▶ **TEXTO DA PÁGINA**:
┌──
O caminho para uma regulamentação eficaz não pode ser traçado em um vácuo. As instituições financeiras e de pagamentos não operam submetidas apenas à LGPD. Elas respondem a um arcabouço regulatório denso e sofisticado, estabelecido pelo Banco Central do Brasil (BCB), que dita regras prudenciais, de gestão de risco de crédito, de capital mínimo e de proteção ao consumidor financeiro. Os mesmos modelos de crédito que apoiam decisões que venham a ser regulamentadas pelo artigo 20 são, simultaneamente, ferramentas essenciais para o cumprimento dessas obrigações. Eles são a base para a precificação correta do risco, a oferta do produto adequado aos consumidores, a alocação de capital e a garantia da solidez do sistema.
Desconsiderar essa intersecção regulatória comprometeria a possibilidade de avanços futuros relevantes, com potenciais benefícios diretos para a sociedade. Uma norma da ANPD que, por exemplo, exija um tipo de explicação do modelo algorítmico poderia criar um cenário de insegurança jurídica e custos operacionais insustentáveis. Por isso, defendemos uma abordagem integrativa, que reconheça a complementaridade das competências da ANPD e do BCB. A proteção de dados e a estabilidade financeira são duas faces da mesma moeda, a construção de um mercado digital confiável e sustentável.
└──
▶ **INFORMAÇÕES FORNECIDAS**:
┌──
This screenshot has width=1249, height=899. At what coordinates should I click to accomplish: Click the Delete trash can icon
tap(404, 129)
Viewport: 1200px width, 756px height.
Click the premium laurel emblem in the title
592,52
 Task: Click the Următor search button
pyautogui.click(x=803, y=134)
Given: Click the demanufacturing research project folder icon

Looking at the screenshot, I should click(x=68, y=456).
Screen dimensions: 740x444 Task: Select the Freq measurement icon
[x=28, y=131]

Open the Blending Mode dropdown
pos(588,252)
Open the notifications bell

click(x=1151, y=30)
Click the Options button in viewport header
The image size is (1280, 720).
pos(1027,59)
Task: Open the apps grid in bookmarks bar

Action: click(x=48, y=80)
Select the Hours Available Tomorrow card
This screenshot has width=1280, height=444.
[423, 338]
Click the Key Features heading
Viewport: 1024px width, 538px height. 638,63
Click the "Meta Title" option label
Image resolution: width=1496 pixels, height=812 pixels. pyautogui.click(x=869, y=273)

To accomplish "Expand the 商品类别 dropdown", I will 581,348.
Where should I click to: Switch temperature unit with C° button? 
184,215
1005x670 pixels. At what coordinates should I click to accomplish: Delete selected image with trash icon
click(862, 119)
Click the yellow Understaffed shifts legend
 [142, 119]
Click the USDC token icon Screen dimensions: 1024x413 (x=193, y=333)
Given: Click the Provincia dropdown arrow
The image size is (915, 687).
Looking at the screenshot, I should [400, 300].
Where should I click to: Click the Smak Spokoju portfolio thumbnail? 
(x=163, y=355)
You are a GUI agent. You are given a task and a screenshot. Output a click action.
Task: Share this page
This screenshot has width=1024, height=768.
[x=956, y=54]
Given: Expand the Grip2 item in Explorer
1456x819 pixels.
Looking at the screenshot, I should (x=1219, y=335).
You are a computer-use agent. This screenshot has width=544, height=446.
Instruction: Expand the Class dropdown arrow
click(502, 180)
└──
▶ **REQUISITOS DAS TAREFAS**:
a – Reescreva de forma mais concisa o parágrafo do texto sobre a LGPD e o setor financeiro que começa com "O caminho para uma regulamentação eficaz", mantendo os fatos principais.
b – No texto sobre a LGPD e o setor financeiro, que tipo de abordagem é defendida?
c – Dê continuidade ao texto sobre a LGPD e o setor financeiro a partir da última frase apresentada.

▶ **RESPOSTAS POR TAREFA**:
a – Uma regulamentação eficaz não pode ser definida isoladamente. As instituições financeiras e de pagamentos estão sujeitas não só à LGPD, mas também às normas do Banco Central do Brasil sobre regras prudenciais, risco de crédito, capital mínimo e proteção ao consumidor financeiro. Os modelos de crédito que apoiam decisões que venham a ser regulamentadas pelo artigo 20 também servem para cumprir essas obrigações. Eles sustentam a precificação do risco, a oferta do produto adequado, a alocação de capital e a solidez do sistema.

b – Uma abordagem integrativa, que reconheça a complementaridade das competências da ANPD e do BCB.

c –
Sugerimos que a ANPD e o Banco Central, antes de publicarem novas diretrizes sobre o artigo 20 da LGPD para o setor financeiro, promovam uma Análise de Impacto Regulatório (AIR), que pode ser realizada por meio de um sandbox regulatório. Essa iniciativa conjunta permitiria testar, em um ambiente prático e controlado, questões fundamentais que hoje permanecem apenas no campo teórico. Entre elas, destacam-se a definição do que constitui uma decisão de crédito puramente automatizada, a materialização de um direito de revisão, identificado no contexto dos tratamentos realizados pelas instituições financeiras, que seja efetivo para o consumidor e como garantir a transparência dos critérios algorítmicos sem expor segredos comerciais ou facilitar fraudes. Adicionalmente, o sandbox regulatório figura entre as metodologias aptas a identificar e remediar vieses discriminatórios. Quando adotados por instituições financeiras contribui para a inclusão social ao reduzir assimetrias informacionais, e por conseguinte, os impactos desproporcionais sobre grupos sociais específicos.
Mais importante ainda, essa Análise de Impacto Regulatório precisa harmonizar os fundamentos da LGPD aos direitos estabelecidos na legislação. E deve avaliar as consequências das propostas de regulações para a inclusão financeira sustentável, o cumprimento de obrigações prudenciais e a viabilidade e competitividade do mercado.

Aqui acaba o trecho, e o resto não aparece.